**WORK REQUEST**
Only the closing stretch of the material belongs in the answer: the line containing "Pause the video" and every line after it, copied exactly.

**RECORDS FOR PROCESSING**
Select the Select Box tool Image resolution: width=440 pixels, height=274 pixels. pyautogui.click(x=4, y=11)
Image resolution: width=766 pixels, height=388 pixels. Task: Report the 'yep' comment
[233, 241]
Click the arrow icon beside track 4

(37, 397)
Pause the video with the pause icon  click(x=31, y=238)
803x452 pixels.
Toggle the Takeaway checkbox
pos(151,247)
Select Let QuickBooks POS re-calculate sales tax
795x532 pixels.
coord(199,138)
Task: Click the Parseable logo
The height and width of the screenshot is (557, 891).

**ANSWER BOX**
Pause the video with the pause icon  click(x=31, y=238)
803x452 pixels.
Toggle the Takeaway checkbox
pos(151,247)
Select Let QuickBooks POS re-calculate sales tax
795x532 pixels.
coord(199,138)
Task: Click the Parseable logo
The height and width of the screenshot is (557, 891).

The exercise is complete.